Brief ▸
Copy the lines from the start of the records up to and including the line with "Note 5 is located at coordinates (501, 403).", and change every "screenshot" to "screen capture". Leave everything else as it is.

Given data ▸
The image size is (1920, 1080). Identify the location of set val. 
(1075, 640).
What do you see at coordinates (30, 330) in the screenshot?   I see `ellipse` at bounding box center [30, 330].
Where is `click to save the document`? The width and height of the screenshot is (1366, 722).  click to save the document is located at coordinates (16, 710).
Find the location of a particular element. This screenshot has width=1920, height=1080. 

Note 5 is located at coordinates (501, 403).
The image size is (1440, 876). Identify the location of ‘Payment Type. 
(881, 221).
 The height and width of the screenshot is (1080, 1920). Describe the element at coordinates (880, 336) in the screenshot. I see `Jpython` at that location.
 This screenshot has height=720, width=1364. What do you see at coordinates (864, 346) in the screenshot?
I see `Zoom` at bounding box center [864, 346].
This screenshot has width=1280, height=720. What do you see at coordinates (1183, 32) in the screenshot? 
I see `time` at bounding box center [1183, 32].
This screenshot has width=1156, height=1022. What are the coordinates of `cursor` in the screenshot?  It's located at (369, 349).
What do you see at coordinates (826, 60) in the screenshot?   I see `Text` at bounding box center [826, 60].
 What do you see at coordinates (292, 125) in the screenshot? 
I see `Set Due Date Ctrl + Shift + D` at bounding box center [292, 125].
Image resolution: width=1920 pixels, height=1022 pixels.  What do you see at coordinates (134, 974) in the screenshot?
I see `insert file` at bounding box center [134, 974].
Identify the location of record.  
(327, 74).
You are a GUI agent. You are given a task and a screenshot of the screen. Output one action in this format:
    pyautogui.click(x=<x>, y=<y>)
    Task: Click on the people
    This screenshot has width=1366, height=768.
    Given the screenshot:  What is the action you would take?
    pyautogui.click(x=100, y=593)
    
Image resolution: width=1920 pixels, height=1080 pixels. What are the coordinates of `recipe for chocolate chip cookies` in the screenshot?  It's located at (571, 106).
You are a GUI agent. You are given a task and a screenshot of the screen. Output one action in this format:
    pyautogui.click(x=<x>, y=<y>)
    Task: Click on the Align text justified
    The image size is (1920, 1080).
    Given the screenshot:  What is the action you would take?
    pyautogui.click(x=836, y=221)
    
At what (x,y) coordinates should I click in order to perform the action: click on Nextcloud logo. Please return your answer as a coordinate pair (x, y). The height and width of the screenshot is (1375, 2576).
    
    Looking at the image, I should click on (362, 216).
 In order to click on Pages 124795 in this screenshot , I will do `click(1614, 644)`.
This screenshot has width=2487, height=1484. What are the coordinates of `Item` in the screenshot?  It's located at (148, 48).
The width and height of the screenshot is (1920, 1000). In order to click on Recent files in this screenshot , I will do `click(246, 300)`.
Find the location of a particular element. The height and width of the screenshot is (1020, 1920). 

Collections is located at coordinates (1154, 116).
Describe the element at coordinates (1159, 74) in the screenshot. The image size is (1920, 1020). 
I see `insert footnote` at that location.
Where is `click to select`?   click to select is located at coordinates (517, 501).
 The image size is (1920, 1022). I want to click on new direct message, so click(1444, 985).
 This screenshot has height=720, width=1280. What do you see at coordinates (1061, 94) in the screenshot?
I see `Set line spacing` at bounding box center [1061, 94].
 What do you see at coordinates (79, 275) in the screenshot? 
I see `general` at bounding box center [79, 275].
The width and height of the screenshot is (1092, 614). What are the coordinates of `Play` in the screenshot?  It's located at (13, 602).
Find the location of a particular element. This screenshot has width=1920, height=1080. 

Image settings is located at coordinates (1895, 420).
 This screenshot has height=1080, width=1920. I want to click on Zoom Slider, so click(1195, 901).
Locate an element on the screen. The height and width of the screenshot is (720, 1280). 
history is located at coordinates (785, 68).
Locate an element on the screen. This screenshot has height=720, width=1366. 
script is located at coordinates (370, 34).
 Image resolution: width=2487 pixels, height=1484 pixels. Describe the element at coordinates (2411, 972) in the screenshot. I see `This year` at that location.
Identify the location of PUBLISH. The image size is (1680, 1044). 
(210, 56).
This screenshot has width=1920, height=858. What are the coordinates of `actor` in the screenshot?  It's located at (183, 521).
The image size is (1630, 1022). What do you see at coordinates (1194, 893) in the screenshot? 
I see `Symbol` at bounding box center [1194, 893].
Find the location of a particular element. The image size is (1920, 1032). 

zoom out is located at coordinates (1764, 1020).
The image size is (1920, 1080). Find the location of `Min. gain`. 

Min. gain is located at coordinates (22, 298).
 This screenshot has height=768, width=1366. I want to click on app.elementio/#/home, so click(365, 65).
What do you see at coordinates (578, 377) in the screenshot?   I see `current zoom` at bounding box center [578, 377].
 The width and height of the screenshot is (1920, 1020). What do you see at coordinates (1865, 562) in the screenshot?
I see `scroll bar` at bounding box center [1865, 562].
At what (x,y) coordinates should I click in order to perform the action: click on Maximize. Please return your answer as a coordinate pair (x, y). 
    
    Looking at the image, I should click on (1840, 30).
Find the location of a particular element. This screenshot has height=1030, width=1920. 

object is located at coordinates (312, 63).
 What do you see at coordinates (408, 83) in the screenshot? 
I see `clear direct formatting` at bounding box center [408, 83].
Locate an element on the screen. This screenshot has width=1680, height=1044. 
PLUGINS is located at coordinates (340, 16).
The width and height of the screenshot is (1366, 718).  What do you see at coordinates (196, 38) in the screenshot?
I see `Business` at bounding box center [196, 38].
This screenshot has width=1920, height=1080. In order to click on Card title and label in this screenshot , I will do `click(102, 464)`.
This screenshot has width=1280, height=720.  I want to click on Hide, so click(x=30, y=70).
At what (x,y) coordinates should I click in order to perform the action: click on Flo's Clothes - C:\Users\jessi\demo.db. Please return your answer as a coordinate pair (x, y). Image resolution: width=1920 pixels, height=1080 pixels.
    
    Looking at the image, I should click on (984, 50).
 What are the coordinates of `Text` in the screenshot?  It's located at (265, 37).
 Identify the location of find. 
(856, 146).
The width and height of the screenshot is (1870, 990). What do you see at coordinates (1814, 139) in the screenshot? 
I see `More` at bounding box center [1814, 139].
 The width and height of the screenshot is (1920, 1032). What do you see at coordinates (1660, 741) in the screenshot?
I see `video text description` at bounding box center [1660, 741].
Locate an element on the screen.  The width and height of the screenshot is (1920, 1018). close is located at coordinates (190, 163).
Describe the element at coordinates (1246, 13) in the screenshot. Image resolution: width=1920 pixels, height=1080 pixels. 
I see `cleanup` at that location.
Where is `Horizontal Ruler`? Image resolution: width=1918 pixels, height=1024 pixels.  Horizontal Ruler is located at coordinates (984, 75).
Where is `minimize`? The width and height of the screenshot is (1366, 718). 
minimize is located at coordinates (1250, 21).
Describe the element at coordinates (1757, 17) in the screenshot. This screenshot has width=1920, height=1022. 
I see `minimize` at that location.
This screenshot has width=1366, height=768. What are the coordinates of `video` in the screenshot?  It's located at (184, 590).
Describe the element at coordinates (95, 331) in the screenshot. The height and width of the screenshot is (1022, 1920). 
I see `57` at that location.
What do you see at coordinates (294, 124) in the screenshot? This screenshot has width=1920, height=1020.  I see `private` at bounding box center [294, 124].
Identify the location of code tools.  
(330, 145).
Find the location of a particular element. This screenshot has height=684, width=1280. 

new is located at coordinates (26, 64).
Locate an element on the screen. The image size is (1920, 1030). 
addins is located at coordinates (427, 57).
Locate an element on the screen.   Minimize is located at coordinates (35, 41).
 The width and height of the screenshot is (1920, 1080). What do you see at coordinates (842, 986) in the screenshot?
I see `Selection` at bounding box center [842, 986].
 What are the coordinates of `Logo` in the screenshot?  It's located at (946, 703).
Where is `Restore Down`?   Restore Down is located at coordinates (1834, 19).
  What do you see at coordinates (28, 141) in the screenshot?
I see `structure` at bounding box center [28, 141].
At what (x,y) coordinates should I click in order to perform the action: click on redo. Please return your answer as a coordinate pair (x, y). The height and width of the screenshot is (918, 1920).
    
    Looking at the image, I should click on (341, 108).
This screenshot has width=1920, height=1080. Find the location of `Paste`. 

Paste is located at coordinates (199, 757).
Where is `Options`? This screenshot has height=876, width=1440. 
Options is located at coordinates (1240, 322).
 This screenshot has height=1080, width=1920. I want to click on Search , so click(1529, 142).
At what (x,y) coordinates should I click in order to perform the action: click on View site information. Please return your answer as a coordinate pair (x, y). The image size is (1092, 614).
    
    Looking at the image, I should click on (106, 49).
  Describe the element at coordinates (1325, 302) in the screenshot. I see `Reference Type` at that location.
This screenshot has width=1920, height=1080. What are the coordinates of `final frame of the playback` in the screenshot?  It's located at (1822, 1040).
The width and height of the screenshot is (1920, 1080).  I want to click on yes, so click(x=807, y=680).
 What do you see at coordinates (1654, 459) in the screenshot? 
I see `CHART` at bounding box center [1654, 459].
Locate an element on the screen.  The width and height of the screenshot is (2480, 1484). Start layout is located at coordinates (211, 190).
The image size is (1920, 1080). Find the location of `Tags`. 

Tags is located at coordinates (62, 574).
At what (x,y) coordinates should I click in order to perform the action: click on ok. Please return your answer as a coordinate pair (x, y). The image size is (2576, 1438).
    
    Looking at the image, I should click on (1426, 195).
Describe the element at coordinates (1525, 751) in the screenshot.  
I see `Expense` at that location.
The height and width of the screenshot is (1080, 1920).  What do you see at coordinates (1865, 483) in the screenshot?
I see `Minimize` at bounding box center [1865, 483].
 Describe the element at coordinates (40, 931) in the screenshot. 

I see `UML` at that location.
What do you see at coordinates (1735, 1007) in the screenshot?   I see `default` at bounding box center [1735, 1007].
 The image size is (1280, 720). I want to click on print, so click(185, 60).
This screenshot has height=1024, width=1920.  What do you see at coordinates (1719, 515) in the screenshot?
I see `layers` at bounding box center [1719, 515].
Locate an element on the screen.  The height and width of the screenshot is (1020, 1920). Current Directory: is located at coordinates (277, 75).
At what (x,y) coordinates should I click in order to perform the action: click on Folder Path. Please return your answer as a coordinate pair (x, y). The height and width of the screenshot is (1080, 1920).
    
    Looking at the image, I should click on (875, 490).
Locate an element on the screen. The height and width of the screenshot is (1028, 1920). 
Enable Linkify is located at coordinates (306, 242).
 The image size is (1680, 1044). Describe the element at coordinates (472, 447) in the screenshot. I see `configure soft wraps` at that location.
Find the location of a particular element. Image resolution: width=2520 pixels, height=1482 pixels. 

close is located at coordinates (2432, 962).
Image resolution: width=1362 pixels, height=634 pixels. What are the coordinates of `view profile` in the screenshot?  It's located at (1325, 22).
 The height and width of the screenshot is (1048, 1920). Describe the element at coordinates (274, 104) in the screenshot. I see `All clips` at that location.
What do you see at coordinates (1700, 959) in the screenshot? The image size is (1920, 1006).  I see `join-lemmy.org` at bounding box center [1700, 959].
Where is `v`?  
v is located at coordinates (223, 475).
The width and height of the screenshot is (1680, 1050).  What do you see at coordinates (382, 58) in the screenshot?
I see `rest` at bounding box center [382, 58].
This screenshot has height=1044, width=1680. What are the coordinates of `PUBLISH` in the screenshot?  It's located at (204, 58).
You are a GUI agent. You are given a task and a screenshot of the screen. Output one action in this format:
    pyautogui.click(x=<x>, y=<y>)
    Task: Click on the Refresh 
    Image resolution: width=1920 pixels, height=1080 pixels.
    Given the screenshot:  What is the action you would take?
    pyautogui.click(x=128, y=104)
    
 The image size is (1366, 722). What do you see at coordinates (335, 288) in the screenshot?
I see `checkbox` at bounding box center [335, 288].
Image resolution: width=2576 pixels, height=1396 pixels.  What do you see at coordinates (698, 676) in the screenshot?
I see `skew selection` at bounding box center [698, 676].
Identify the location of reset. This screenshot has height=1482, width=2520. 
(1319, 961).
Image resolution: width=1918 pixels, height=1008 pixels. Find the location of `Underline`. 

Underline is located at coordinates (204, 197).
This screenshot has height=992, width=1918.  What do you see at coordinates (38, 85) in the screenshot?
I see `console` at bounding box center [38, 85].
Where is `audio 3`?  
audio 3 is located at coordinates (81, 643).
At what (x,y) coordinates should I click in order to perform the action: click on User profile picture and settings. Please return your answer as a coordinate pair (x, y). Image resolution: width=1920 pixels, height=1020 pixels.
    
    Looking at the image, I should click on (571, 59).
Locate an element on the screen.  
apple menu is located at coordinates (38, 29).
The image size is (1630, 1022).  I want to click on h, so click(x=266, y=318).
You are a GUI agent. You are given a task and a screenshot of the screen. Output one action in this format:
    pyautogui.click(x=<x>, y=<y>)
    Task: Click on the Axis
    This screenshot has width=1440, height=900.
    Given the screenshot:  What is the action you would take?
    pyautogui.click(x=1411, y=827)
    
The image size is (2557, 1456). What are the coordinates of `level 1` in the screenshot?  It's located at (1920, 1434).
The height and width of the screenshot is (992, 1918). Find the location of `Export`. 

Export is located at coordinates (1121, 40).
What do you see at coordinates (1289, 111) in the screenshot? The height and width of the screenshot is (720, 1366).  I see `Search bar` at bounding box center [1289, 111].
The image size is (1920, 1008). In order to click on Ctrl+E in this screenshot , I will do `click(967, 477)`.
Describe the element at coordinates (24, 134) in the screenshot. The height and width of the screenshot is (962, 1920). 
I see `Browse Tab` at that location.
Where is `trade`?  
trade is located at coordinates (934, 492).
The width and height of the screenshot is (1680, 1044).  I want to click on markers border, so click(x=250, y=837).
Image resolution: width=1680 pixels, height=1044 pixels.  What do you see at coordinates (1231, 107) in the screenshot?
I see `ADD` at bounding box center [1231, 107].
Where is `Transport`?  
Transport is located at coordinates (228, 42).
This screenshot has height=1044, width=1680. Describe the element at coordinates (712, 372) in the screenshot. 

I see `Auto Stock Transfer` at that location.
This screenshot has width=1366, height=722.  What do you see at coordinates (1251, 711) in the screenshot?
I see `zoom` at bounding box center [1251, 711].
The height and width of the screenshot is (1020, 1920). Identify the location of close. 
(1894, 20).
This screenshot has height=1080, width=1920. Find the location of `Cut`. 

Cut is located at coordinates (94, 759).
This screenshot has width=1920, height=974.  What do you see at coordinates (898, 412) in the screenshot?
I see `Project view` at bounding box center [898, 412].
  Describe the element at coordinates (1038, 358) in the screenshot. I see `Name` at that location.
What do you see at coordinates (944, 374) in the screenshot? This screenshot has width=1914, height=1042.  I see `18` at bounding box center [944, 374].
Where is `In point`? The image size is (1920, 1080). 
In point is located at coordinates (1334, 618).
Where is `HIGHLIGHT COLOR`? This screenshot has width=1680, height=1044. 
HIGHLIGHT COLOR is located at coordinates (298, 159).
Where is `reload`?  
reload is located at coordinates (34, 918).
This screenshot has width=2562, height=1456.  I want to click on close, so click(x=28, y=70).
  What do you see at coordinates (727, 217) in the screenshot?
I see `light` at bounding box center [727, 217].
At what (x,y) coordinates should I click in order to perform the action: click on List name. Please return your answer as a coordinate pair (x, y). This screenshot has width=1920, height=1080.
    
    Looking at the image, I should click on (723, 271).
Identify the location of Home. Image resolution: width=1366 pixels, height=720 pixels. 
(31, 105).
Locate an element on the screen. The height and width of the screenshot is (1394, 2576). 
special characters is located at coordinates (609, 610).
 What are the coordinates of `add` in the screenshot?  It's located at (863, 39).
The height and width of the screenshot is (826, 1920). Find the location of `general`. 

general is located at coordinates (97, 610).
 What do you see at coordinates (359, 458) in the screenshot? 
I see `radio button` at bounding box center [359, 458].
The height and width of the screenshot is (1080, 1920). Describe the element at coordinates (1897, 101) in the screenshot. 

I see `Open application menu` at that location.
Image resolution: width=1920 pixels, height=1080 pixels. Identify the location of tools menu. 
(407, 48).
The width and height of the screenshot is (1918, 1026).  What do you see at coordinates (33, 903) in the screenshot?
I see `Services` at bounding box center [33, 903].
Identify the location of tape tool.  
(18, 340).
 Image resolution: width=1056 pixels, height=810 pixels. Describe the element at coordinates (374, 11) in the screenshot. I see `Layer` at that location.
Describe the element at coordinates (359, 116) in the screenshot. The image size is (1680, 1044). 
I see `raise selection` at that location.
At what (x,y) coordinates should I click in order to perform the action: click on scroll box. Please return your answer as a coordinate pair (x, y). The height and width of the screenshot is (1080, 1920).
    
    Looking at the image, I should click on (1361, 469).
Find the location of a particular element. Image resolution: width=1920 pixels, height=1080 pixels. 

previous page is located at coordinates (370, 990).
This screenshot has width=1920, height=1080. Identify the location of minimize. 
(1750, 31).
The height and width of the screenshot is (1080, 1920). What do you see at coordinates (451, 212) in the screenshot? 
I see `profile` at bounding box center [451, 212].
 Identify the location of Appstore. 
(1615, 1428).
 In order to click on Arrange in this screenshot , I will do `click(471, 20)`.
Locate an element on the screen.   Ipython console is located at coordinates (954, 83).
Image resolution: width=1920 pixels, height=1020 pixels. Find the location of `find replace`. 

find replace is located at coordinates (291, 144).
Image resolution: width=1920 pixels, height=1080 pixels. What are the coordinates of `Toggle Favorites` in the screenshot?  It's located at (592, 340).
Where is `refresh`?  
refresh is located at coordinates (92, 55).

Exercise solution ▸
The image size is (1920, 1080). Identify the location of set val. 
(1075, 640).
What do you see at coordinates (30, 330) in the screen capture?   I see `ellipse` at bounding box center [30, 330].
Where is `click to save the document`? The width and height of the screen capture is (1366, 722).  click to save the document is located at coordinates (16, 710).
Find the location of a particular element. This screen capture has width=1920, height=1080. 

Note 5 is located at coordinates (501, 403).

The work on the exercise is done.